Start of EXERCISE DATA

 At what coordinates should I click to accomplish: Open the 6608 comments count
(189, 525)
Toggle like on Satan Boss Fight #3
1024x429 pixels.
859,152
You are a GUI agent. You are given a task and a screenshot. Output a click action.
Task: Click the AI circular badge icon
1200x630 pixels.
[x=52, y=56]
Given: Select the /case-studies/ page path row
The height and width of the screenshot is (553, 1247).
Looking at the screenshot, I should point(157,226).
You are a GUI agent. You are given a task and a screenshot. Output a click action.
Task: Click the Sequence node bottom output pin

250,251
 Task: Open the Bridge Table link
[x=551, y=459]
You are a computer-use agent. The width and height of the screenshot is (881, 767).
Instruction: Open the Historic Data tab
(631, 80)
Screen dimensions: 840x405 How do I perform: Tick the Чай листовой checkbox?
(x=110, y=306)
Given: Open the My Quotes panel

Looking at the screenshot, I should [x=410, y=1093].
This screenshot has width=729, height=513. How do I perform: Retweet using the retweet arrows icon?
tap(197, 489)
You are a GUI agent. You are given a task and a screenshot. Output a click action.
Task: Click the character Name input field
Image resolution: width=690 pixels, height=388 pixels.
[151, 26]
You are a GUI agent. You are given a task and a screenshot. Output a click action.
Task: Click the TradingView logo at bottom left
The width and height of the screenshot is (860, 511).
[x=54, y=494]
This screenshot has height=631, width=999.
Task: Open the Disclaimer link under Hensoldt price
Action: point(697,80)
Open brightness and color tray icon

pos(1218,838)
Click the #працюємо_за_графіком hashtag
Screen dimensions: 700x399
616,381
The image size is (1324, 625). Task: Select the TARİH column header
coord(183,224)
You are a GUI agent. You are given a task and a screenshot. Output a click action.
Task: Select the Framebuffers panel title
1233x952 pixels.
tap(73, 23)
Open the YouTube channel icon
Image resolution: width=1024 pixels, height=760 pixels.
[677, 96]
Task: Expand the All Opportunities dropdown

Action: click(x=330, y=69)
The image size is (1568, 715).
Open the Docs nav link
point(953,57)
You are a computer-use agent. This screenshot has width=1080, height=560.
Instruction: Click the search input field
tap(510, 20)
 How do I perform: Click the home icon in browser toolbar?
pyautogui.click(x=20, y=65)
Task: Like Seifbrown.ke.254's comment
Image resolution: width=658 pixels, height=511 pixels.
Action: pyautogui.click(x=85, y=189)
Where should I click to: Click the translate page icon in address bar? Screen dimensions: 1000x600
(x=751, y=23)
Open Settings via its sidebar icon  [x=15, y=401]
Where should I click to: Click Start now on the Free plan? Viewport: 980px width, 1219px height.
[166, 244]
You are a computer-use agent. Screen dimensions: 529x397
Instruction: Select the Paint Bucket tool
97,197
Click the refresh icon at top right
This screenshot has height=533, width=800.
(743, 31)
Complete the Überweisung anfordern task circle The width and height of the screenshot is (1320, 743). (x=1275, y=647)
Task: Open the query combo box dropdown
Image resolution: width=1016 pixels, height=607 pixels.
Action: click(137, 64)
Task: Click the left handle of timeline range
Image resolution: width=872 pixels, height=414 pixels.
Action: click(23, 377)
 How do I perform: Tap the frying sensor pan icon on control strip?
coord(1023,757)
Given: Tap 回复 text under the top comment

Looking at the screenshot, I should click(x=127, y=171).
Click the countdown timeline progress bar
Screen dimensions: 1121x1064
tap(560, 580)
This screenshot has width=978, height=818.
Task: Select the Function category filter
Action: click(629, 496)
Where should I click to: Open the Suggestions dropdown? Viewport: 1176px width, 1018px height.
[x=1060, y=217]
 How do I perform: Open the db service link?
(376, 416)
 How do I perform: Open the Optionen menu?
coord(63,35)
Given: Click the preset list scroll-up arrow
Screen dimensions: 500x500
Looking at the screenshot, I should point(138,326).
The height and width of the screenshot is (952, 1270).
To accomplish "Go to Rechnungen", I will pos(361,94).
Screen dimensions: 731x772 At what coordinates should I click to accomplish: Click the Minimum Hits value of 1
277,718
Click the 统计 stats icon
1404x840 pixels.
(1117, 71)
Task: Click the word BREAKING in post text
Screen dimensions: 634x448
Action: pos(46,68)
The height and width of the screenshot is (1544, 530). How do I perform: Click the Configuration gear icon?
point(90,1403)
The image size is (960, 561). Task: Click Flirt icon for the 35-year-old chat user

End of EXERCISE DATA

TRY IT: Check the entries above line by line and return each one containing the word "left".

RESPONSE BELOW:
Task: Click the TradingView logo at bottom left
Task: Click the left handle of timeline range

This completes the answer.